### Work to complete
a - Summarize the biographical article on Arthur Maclean below in two sentences.
b - Extend the biographical article on Arthur Maclean below, beginning right after its final sentence.

# start of Source extract

- Church: Scottish Episcopal Church
- Diocese: Moray, Ross and Caithness
- Appointed: 1904
- In office: 1904–1943
- Predecessor: James Kelly
- Successor: Peter Wilson
- Other post: Primus of the Scottish Episcopal Church (1935–1943)

Orders
- Ordination: June 1883
- Consecration: 21 December 1904 by George Wilkinson

Personal details
- Born: 6 July 1858 Bath, Somerset, England
- Died: 24 February 1943 (aged 84) Inverness, Scotland
- Buried: Tomnahurich Cemetery
- Denomination: Anglican
- Parents: A. J. Macleane & Sarah Hutchings
- Spouse: Eva Maclean

= Arthur Maclean =

Scottish Anglican bishop (1858–1943)

Arthur John Maclean (6 July 1858 – 24 February 1943) was an Anglican bishop in the later decades of the 19th century and first four of the 20th century.

Maclean was born into an ecclesiastical family. His father, the Rev Arthur J. Macleane (he later dropped the final "e" from the surname), began a career in the East India Company before returning to England, obtaining a degree from Trinity College, Cambridge, being ordained and securing appointment as inaugural Principal of Brighton College (1846–51). He held two subsequent headships and was editor of various Classical texts, especially Horace and Juvenal.

# end of Source extract
# start of Records

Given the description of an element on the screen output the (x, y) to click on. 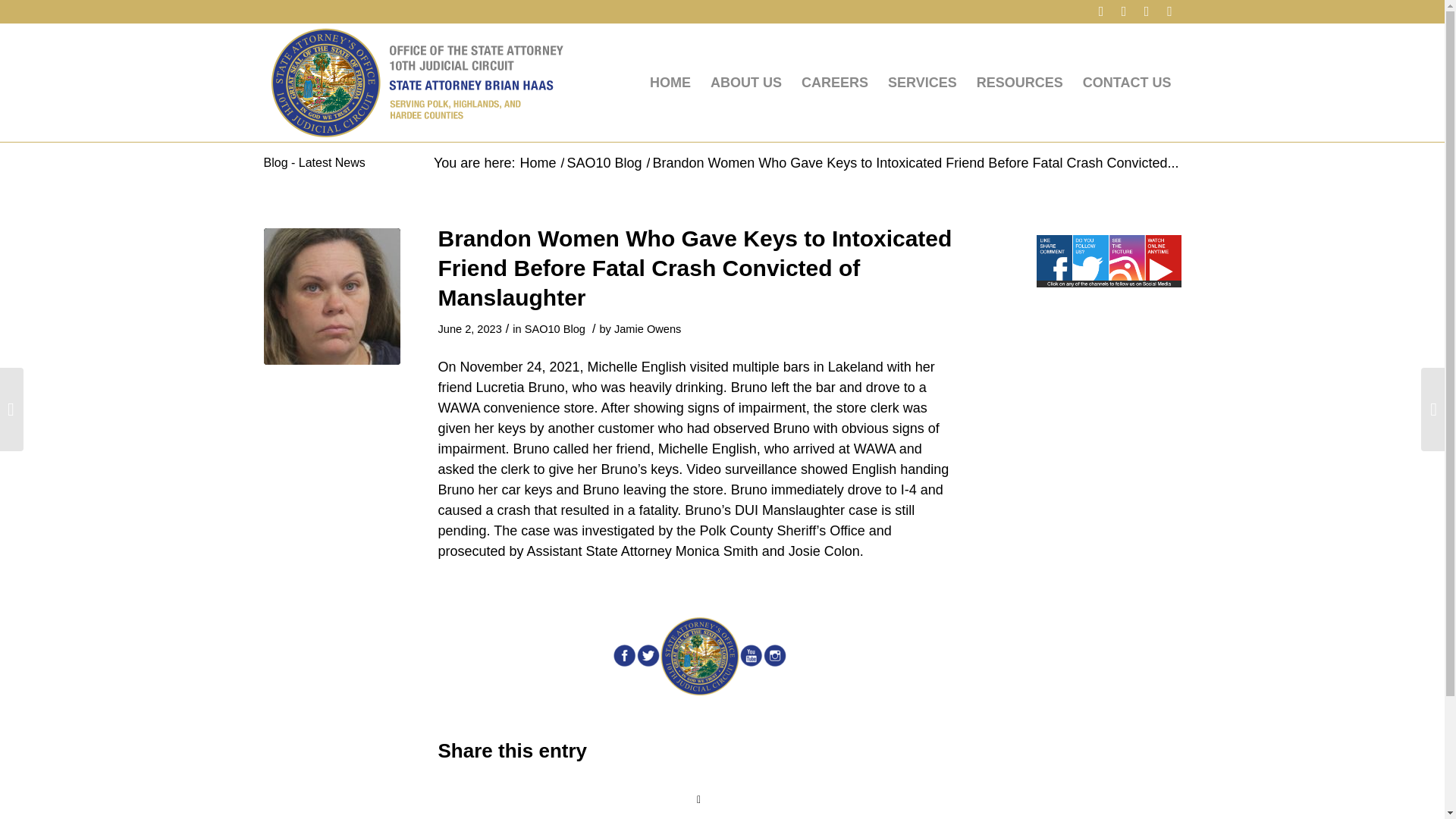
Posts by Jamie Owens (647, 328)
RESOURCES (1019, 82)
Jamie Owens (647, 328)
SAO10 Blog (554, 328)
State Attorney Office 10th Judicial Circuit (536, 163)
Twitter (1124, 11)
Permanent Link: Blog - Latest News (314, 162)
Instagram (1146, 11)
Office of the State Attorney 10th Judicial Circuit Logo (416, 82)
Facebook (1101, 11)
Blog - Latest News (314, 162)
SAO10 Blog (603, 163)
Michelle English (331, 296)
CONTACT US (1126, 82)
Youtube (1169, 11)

# end of Records

### Final answers
a - Arthur John Maclean (1858–1943) was a bishop of the Scottish Episcopal Church who held office in the Diocese of Moray, Ross and Caithness from 1904 to 1943 and also served as Primus from 1935 to 1943. He was born into an ecclesiastical family: his father, the Rev Arthur J. Macleane, was the inaugural Principal of Brighton College and edited various Classical texts, especially Horace and Juvenal.

b -
Maclean was educated at Eton College and King's College, Cambridge. He was ordained in 1882 and he was head of the Archbishop of Canterbury's Assyrian Mission from 1886 to 1891 and then Rector of Portree. In 1882 he became Dean of Argyll and The Isles and after this was Rector of Selkirk before a spell as Principal of the Scottish Episcopal Theological College and then a nearly 40 years episcopacy as Bishop of Moray, Ross and Caithness. Late in his life he was additionally elected Primus of the Scottish Episcopal Church. An eminent author, he died on 24 February 1943.

==Writings==
- Grammar of the Dialects of Vernacular Syriac, 1895
- Dictionary of the Dialects of Vernacular Syriac, 1901
- The Ancient Church Orders, 1910
- The Didache, 1922

==Sources==
- J.F.Coakley. The Church of the East and the Church of England:a history of the Archbishop of Canterbury's Assyrian Mission, Oxford, 1992.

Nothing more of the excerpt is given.